In our hypothetical, easy math world, premiums increase by $9 and medical spending increases by $7.20. That only leaves $1.80 for additional administrative costs and profits. I would say that the MLR rules are a very effective tool for preventing insurance carriers from raising rates without an increase in medical expenses. Ideally, I’d like to see MLR-style rules that cap profits and administrative costs in the rest of the healthcare industry as well, rather than just focusing on health insurance carriers.
So what gives? I did some hunting around and found data from the Health Research Institute (registration required) that shows medical trend for 2010 being “much lower than expected” at 7.5%. They predict an increase to 8.5% in 2012, up from 8% this year. These numbers are much more in line with the rise in health insurance premiums that we’ve seen over the past few years. I have no explanation for why the data from the two sources is so dramatically different in terms of medical trend in 2010, but if the trend was really closer to 7.5% rather than 1.7%, the health insurance premium increases would be a lot easier to understand.

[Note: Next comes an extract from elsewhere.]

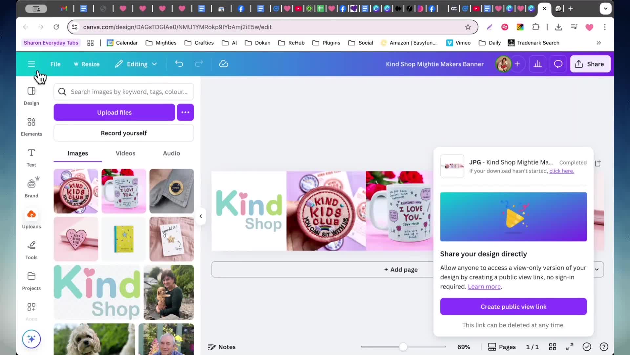This screenshot has width=630, height=355.
Task: Click the undo arrow icon
Action: [x=179, y=64]
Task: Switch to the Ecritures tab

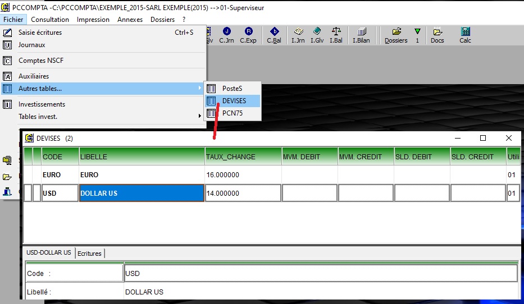Action: (x=90, y=254)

In addition to the MLR rules, some states (including Colorado) have implemented strict review processes for rate hikes. The ACA now calls for insurers who propose a rate hike of 10% or more to justify their request to state or federal reviewers. But we’ve already seen here in Colorado that even with a robust review process in place, double digit rate hikes can be justified by healthcare cost data.

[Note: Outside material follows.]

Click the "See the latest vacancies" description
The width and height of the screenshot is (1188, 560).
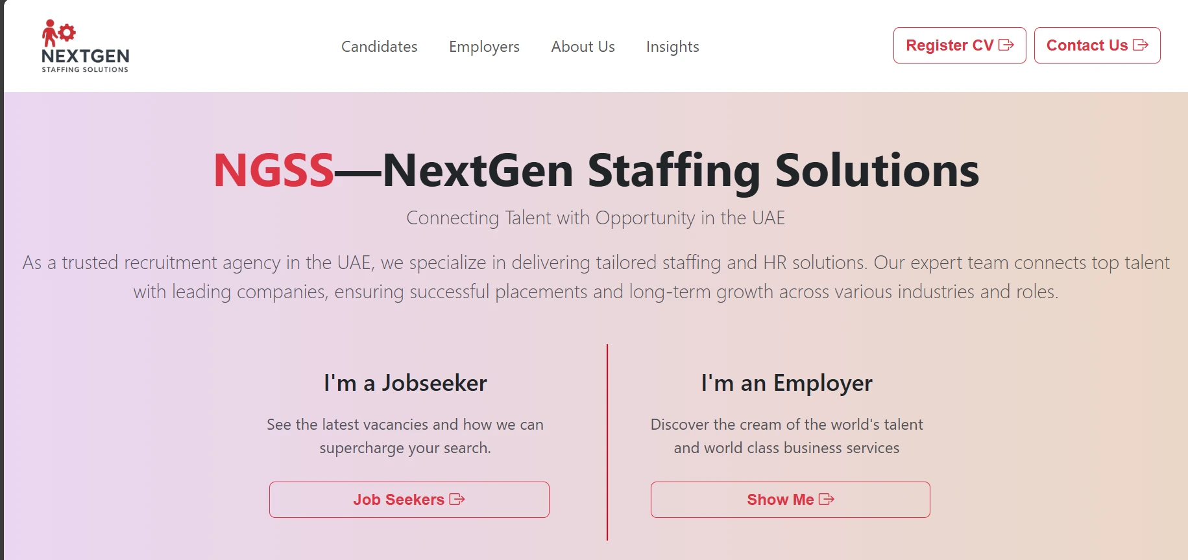(x=405, y=436)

Joe also points out that the sharp uptick in the percentage of Americans who are covered by high deductible health insurance plans could be a significant factor in keeping health care costs down (although how much they are down is apparently not entirely clear). Many people who opt for high deductible HSA-qualified plans are doing so because the premiums are lower than those of more comprehensive, lower-deductible plans. They are trying to save money on premiums, but don’t necessarily have additional money lying around that they can use to fund an HSA. The high out-of-pocket exposure on these plans – combined with an economy that has been reeling from the recession for the last few years – means that there are probably a lot of people putting off medical care because they can’t afford to pay for it, even though they technically have insurance. I agree that this is probably keeping health care costs lower than they would be if everyone had comprehensive health insurance with a low deductible. The Health Research Institute data the I referenced above also includes some discussion about the impact of the recession on medical trend (starting on page 10) and it’s an interesting read.